J'ai quand même continué et j'ai trouvé des tuto via http://qtfr.org. Mais les plus pertinents sont en anglais  :Sad: .

J'ai voulu utiliser les éditeurs pour QT trouvé sur le site QTfr : QDevelop et/ou monkeystudio mais aucune trace dans portage. A moins que ce soit comme pour QT-designer, c'est peu être un autre nom ???

Pour ceux qui développent en QT sous Gentoo, comme faites vous ? Comment avez vous appris ?Last edited by jjay on Mon Apr 02, 2007 10:55 am; edited 2 times in total

----------

## kwenspc

Bon déjà ZE IDE pour QT: Kdevelop. 

Tu trouveras pas mieux. Il s'intègre parfaitement avec le developpement Qt, et tu n'as même plus besoin d'utiliser designer séparément puisqu'il peut être appellé directement dans kdevelop. 

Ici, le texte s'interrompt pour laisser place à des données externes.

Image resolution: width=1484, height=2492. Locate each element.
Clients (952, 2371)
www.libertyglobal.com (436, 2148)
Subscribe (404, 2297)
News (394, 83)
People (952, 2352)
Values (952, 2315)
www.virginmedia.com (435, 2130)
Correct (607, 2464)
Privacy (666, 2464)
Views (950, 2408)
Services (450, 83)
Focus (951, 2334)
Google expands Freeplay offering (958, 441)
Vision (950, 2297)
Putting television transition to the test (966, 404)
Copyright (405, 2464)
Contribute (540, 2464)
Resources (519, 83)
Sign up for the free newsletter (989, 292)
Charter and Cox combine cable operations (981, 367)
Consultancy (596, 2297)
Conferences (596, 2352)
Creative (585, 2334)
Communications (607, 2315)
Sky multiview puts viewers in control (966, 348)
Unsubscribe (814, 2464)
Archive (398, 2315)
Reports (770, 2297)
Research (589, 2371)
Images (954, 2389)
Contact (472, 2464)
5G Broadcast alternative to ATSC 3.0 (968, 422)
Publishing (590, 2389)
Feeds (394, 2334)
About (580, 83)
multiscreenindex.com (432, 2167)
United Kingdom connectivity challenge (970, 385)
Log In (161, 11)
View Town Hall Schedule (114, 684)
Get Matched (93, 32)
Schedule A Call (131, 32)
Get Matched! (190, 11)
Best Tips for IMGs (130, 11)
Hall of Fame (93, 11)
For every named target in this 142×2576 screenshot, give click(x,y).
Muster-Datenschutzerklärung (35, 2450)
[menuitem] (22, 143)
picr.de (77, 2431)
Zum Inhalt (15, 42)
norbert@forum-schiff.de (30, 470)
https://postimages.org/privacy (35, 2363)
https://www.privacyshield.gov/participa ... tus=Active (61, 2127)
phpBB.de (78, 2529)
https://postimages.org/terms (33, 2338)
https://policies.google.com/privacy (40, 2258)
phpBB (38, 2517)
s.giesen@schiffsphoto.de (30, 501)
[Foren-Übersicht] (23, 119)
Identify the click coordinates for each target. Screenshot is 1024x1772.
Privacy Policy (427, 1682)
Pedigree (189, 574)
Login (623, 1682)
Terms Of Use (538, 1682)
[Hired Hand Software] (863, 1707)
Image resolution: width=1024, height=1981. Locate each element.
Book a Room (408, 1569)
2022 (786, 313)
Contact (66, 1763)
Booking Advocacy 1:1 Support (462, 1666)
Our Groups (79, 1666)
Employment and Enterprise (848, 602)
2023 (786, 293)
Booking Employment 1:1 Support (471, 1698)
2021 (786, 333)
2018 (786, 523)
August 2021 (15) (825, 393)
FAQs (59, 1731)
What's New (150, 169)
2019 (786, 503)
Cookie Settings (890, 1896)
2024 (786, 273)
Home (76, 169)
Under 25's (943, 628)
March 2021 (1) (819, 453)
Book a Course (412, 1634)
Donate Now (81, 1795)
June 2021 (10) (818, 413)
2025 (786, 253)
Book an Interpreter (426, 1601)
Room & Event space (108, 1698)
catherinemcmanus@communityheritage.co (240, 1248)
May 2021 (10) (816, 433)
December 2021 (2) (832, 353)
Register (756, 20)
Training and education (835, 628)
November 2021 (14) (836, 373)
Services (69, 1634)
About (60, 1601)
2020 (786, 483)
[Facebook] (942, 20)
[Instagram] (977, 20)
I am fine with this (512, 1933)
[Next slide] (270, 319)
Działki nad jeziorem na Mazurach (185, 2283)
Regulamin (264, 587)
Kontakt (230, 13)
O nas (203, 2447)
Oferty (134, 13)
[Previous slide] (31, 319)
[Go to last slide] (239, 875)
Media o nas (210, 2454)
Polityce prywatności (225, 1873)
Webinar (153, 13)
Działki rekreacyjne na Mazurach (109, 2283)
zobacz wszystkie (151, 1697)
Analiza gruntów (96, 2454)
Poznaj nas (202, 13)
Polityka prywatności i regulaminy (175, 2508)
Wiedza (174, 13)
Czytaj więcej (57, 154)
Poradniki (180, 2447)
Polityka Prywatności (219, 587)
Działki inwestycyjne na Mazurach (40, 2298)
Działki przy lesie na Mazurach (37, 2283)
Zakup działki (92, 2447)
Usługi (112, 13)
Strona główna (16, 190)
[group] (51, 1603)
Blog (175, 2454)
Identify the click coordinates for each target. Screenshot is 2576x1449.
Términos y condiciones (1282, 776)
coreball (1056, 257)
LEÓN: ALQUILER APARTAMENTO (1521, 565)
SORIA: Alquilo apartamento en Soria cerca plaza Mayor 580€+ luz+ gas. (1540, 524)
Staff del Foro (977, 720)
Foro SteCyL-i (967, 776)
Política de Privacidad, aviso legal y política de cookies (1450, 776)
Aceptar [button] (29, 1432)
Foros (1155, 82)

Maintenant pour apprendre les meilleurs tuto sont en effet en anglais. (la doc sur doc.trolltech.com est la plus complète bien entendue). 

Cherches aussi dans les tuto developpement kde. Kde repose sur Qt, et à part le fait qu'ils utilises des classes en plus (des objets graphiques ajoutés, plus évolués), ça reste du Qt et ça te donnera tout pour pouvoir coder en Qt.

Et le meilleur ça reste de voir du code sources de programmes Qt (pas trop complexes surtout), tu modifis, tu essais de "copier" la structure ensuite pour tes propres programme (qt main window, l'empaquetage des widget (qstackwidget je crois) pour avoir + de 1 fenêtre, le regroupage de handlers de signaux (les slots) etc...)

Au début tu vas galérer un poil, c'est normal. Genre 4 à 6h durant tu vas te tirer les cheuveux. Puis tout d'un coup hop, tout te semblera simple parce que tu auras assimiler le gros de la structure,de la hiérarchies des classes de Qt et voilà. 

[edit] ah oui, détail important : j'espère que tu maîtrises la POO (programmation orientée objet) et le C++, même si tu peux coder sous un autre langage comme le python[/edit]

----------

## Temet

gros pdf de 300 pages

Malheureusement, au premier vrai exemple ... et il te met des points de suspension partout et comme j'ai cassé ma boule de cristal, bah ça m'a dégouté et j'ai laché.

Bref, surtout que c'est Qt3 et que je lis partout que l'API a complètement changé.

Enfin si tu trouves des trucs intéressants, tu peux les poster ici, ça fera des heureux  :Wink: 

----------

## kwenspc

 *Temet wrote:*   

> ...
> 
> Bref, surtout que c'est Qt3 et que je lis partout que l'API a complètement changé.
> 
> ...

 

+1

Qt4 est nettement différent de Qt3, et la "compatibilité" est très très limitée. En fait, mieux vaut apprendre Qt4 et laisser tomber Qt3.

Bon de toutes manières y a pas de secret pour Qt, sous kdevelop:

- nouveau projet

- tu crées une interface (avec ce que tu veux comme objet graphique)

- tu créer des slots répondants aux signaux (y a un assistant pour connecter un signal à un slot que tu crées). Pas la peine d'écrire du code, jusque là kdevelop fait tout lui même.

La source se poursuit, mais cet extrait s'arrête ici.